Research Interests

bulletEffects of herbivores on plant growth and physiology; Effects of nitrogen availability on herbivore damage and plant responses to herbivore damage    

        Goals: Understand the physiological basis for growth responses to herbivore damage; understand how nitrogen availability affects amounts and distributions of herbivore damage, and the consequence to plant growth and development

bulletPhysiological and Ecological Mechanisms Determining Plant Species Composition on Desert Islands (Collaboration with Dr. Wendy B. Anderson at Drury University)

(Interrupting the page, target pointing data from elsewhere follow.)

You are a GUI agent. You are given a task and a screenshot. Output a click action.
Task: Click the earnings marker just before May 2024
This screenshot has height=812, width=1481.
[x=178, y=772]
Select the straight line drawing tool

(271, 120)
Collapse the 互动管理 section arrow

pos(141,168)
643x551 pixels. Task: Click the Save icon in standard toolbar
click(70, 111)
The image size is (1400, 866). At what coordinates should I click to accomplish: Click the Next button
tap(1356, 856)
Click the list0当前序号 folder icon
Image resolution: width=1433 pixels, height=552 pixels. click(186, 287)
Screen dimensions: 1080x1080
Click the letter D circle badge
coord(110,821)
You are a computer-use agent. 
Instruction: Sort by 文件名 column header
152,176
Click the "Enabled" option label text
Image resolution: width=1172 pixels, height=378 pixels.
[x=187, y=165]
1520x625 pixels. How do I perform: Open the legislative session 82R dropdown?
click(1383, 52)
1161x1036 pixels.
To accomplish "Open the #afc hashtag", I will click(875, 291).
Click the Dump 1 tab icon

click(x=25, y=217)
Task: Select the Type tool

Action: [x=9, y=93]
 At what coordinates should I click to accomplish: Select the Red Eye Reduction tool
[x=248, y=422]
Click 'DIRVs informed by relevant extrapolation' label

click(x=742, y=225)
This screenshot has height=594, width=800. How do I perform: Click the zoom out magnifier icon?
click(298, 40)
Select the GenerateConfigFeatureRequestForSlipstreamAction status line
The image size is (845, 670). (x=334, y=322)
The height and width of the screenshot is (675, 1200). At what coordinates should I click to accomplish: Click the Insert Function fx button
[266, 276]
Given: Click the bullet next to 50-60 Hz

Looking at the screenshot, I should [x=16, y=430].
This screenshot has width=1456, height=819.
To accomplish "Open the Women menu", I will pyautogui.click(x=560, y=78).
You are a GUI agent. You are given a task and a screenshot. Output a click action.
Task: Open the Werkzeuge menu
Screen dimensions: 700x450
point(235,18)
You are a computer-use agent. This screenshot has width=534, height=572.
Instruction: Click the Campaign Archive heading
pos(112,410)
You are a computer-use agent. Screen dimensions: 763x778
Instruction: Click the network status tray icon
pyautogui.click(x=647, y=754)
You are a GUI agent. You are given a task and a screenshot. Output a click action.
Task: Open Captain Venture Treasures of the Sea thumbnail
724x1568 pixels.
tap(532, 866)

                 Goals: Our purpose is to investigate what determines plant species composition on 14 islands, 7 of which receive significant inputs of seabird guano (bird islands), 6 of which receive virtually no inputs of seabird guano (nonbird islands), and 1 which has areas with and without seabird guano input. Extreme differences in plant species composition, diversity, and biomass between bird and nonbird islands have led us to ask a number of physiological and ecological questions regarding species’ tolerance to bird and nonbird island soils and competitive interactions between dominant plants on bird and nonbird islands using a series of field and greenhouse experiments. 

    We have developed a conceptual model that predicts that species growing on bird islands do not exist on nonbird islands either because the saline and low nutrient conditions of nonbird island soils limit their growth and reproduction, or because they cannot grow fast enough to reproduce when in competition with nonbird island species. On the other hand, species that normally grow on nonbird islands cannot persist on bird islands either because the pH or ammonium levels of bird island soils limit their growth and reproduction, or because they are out-competed by the bird island species that grow rapidly in these nutrient rich soils. Because growth and reproduction of all species on these islands are limited to rare and usually short pulses of rain, our model also predicts that interspecific competition during pulses may slow growth of non-local species to an extent that reproduction cannot occur before drought-induced death.

Pictures: Islands, cardon, plants, whale

bulletOverstory Leaf Developmental Patterns in Ozark Forests and Relationship to Plant and Animal Diversity and Productivity

            Goals: I will test the general hypothesis that seasonal overstory leaf developmental patterns (initiation, expansion, senescence) regulate plant susceptibility to herbivory, understory plant development, and habitat invasibility and suitability for mammals and arthropods. If the hypothesis is correct, overstory leaf development could be used as a predictive variable in forests throughout the Ozarks – and potentially forests in general.